→ EXERCISE BRIEF: Please reproduce, word for word, the part of the Mercedes CLA and Tesla Model 3 comparison below that opens with "Thankfully, the hybrid" and closes with "to perceived quality.".

== TEXT PASSAGE ==

Thankfully, the hybrid CLA doesn’t have this problem, and the rear seats should be much more comfortable. Mercedes wins back some points with the standard panoramic glass roof, which extends all the way to the back and makes sitting in the rear more pleasant. But sitting in the back of a Model 3 is better in every way, even when it comes to perceived quality.

While we used to criticize Tesla for its often shoddily assembled interiors that didn’t seem built to last, the manufacturer has clearly been listening. In the latest Model 3, not only do you get a rock-solid build (which should also the case with the CLA), but you also get soft-touch materials on most surfaces, making the car feel nice and plush.

The CLA’s cabin has exclusively hard plastics, with padded material only on the center part of the door cards. The places you touch regularly feel nice, but in the Model 3, even the ones lower down or in harder-to-reach places feel nice. I honestly can’t believe I’m rating a Tesla’s interior perceived quality higher than that of a Mercedes, but this is my empirical conclusion after experiencing both.

Then we get to the elephant in the room, which is the CLA EV itself. It’s inconceivable to me how Mercedes managed to get the CLA to weigh over two metric tons (4,400 pounds) in its base single-motor configuration or over 2.1 tons (4,630 lbs) for the dual-motor. As was pointed out by our colleagues at Motor1, that’s more than an S-Class, which is just plain ridiculous, and it raises some questions.

We again have to look at the segment benchmark, the Tesla Model 3, which weighs under 1.8 tons (3,968 lbs) in single-motor guise with the long-range battery. That’s a difference of around 300 kilograms (661 lbs), and it makes us wonder how and why Mercedes allowed the CLA to put on this many pounds. Carrying around that much weight also affects braking, increases tire wear and generally makes the car worse.

It’s surprising to me that Mercedes allowed the CLA to get this overweight and not do anything about it. The internet tore another new German plug-in, the BMW M5, a new one for how much it weighed, and the same thing is already starting to happen with the CLA too. If you read the comments below articles written about its debut, the weight issue pops up every single time, often multiple times.

Gallery: 2025 Mercedes CLA in Stuttgart

The CLA EV may dip below the 4,400-pound mark with the smaller LFP battery pack, which should also be lighter. Even so, it will still likely be heavier than a Hyundai Ioniq 6 single-motor long-range, which weighs just over 4,200 pounds.

===
== DATASET EXTRACT ==

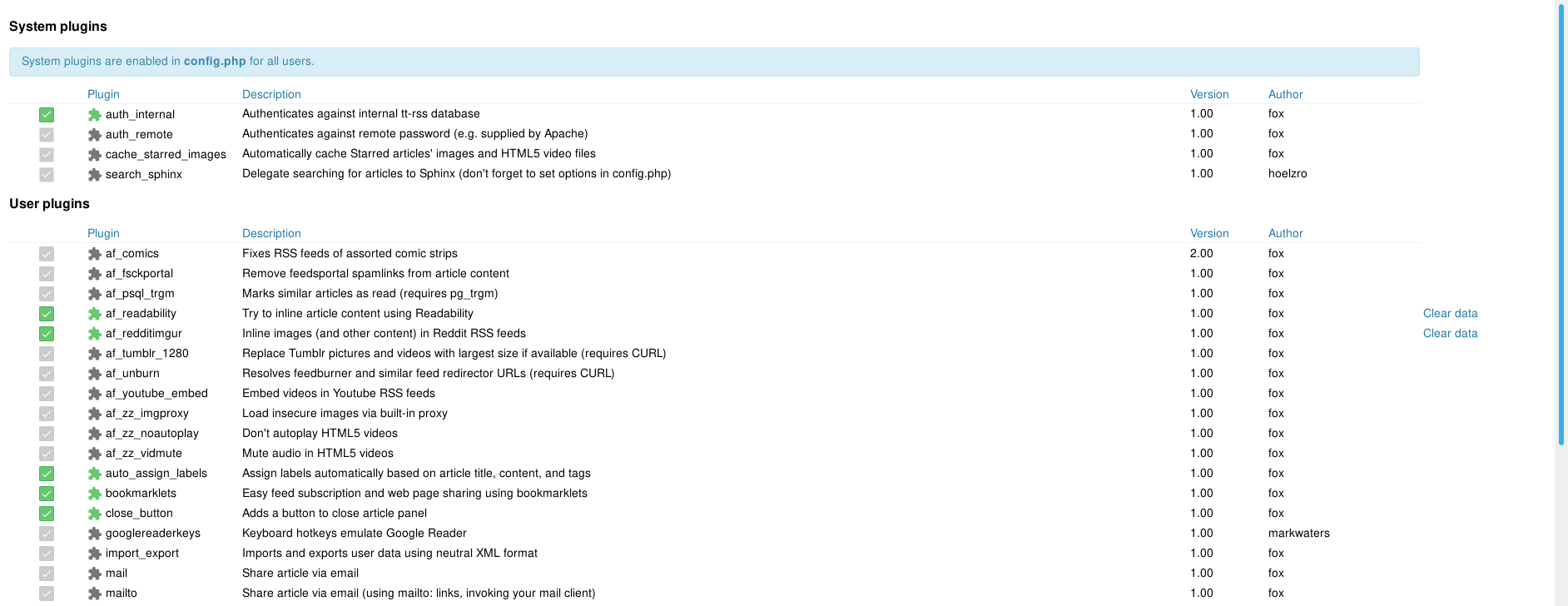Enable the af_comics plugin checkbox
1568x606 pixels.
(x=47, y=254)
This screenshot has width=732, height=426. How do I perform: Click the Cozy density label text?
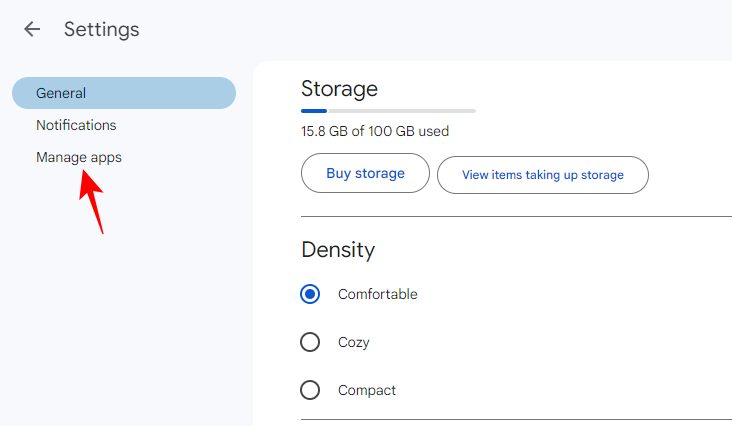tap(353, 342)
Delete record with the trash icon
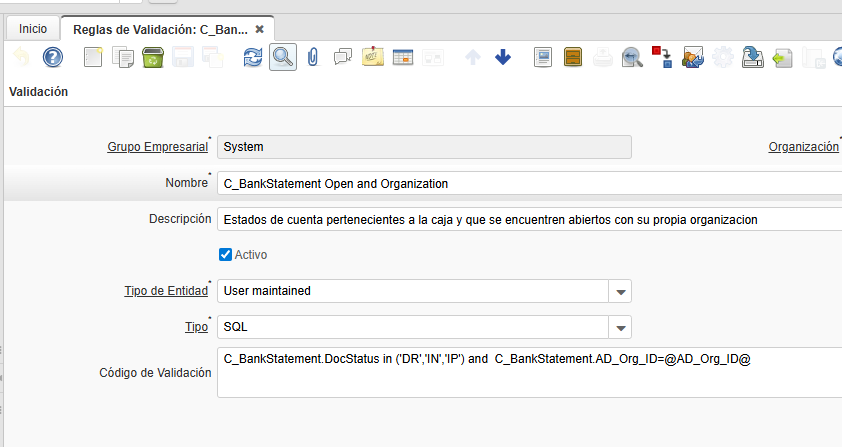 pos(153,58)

===

→ SOLUTION FOR THIS TASK:
Thankfully, the hybrid CLA doesn’t have this problem, and the rear seats should be much more comfortable. Mercedes wins back some points with the standard panoramic glass roof, which extends all the way to the back and makes sitting in the rear more pleasant. But sitting in the back of a Model 3 is better in every way, even when it comes to perceived quality.